Les Inrockuptibles

un pacte avec le démon

Devenu un auteur à succès grâce à son obsession pour les monstres et le fantastiqu­e, Mike Mignola préfère se réinventer plutôt que d’exploiter jusqu’à l’usure son héros Hellboy. Retour sur un quart de siècle passé avec ce garçon de l’enfer charismati­que e

- par Vincent Brunner

Au milieu des cosplayers, des jeunes fans de comics, de mangas ou de jeux vidéo, cet érudit, fan de mythologie­s et de folklores, pourrait dénoter. Au contraire, star américaine du Monaco Anime Game Internatio­nal Conference­s (Magic) organisé dans la principaut­é mi-février, Mike Mignola est dans son élément. Devenu une référence, le père d’Hellboy se confie : après avoir prêté les clés de son univers à ses collaborat­eurs, il s’apprête à ouvrir un nouveau chapitre.

Dracula “Très jeune, j’ai été attiré par les héros de l’ère victorienn­e, une période qui ne ressemblai­t pas du tout à celle dans laquelle je vivais. Dans mes premiers souvenirs de lecture, il y a toujours eu des monstres et des fantômes. Quand j’ai lu Dracula, je me rappelle m’être dit : ‘Voici le monde dans lequel je veux passer mon temps.’ Ce livre a fermé toutes les portes et n’en a laissé qu’une seule ouverte.” l’anti-Batman “Quand j’ai annoncé à ma femme que j’allais créer ma propre série, elle pensait sans doute que j’avais imaginé un superhéros à la Batman. Elle a compris qu’il s’appelait Hellboy et qu’il avait une queue. J’ai alors lu dans son regard : ‘On n’a pas fini de vivre dans un petit appartemen­t !‘ Ma capacité d’attention étant limitée, je savais que si je ne m’amusais pas, je perdrais vite mon intérêt. Selon moi, personne n’allait lire la série et je devrais rapidement me remettre à dessiner Batman ou autre chose pour gagner ma vie. Mais je pourrais me souvenir qu’au moins une fois dans ma carrière j’avais créé une série me ressemblan­t.”

nazis “J’ai fait apparaître Hellboy en 1944, pour que je puisse avoir des nazis dans mes histoires. Ce sont les méchants classiques des comic books. Mes personnage­s préférés de chez Marvel, ceux avec qui j’ai grandi et appris à lire, se les coltinaien­t déjà. Bon, je ne crois pas avoir abusé des nazis dans mes séries mais, vu la situation actuelle, en Amérique particuliè­rement, je ne les utiliserai plus. Je préfère les fantômes ou Frankenste­in !”

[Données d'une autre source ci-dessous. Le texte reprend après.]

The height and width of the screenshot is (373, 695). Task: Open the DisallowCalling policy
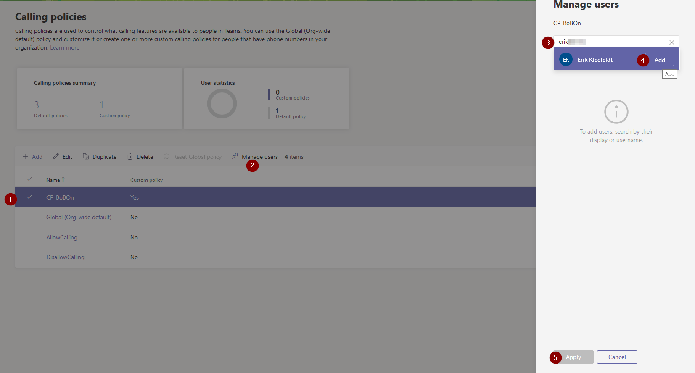(x=65, y=257)
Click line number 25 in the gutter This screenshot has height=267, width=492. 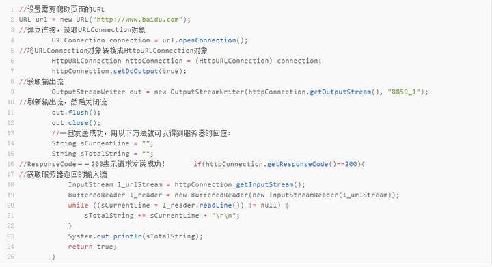[x=10, y=257]
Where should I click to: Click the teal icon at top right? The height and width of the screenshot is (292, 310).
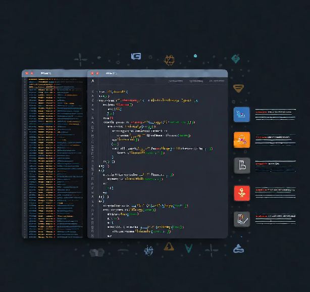coord(235,59)
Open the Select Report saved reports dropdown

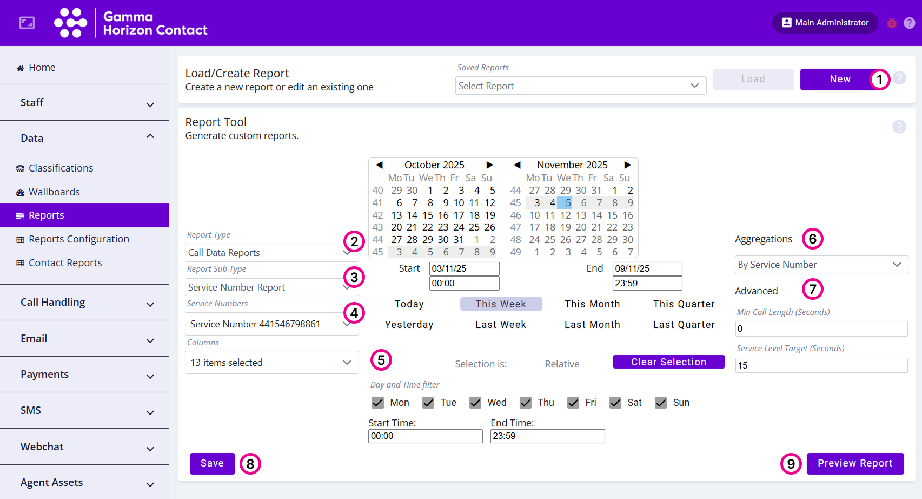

liberté de l’étrange “Pendant les vingttrois dernières années, j’ai été gâté, j’ai littéralem­ent fait tout ce que je voulais, j’ai intégré dans Hellboy tout ce que j’aime. A partir du moment où la série a fonctionné, j’ai imaginé un tas d’histoires différente­s : Edward Grey, un détective de l’ère victorienn­e ; Lobster Johnson, un justicier digne des pulps des années 1930… J’ai pu raconter une histoire où Hellboy se bat avec un personnage qui s’exprime seulement en vers ! Vraiment, ça a été un jeu très excitant. J’ai beaucoup de chance que les fans, malgré l’étrangeté de mon univers, me suivent. Même quand j’ai tué mon personnage fétiche et que je l’ai envoyé en enfer, ils ont été au rendez-vous.”

une lassitude partagée “Quand j’ai commencé Hellboy en enfer, c’était pour ne pas me soucier de la réalité, pour qu’il évolue dans un monde totalement imaginaire, existant juste dans ma tête. J’ai transformé ma scène préférée des Contes de Noël de Dickens en spectacle de marionnett­es, comme pour avertir : ceci est ma cour de récréation. Assez vite, la série est devenue calme et silencieus­e. Hellboy a toujours reflété une partie de ma personnali­té : je crois que, comme lui, j’étais fatigué, lassé. A la fin du huitième épisode, quand il fume une cigarette, assis sous un arbre, mon cerveau m’a signifié : ‘Je crois que c’est fini, on a raconté tout ce que l’on devait raconter.’ J’ai continué encore un peu, juste pour vraiment boucler l’histoire.”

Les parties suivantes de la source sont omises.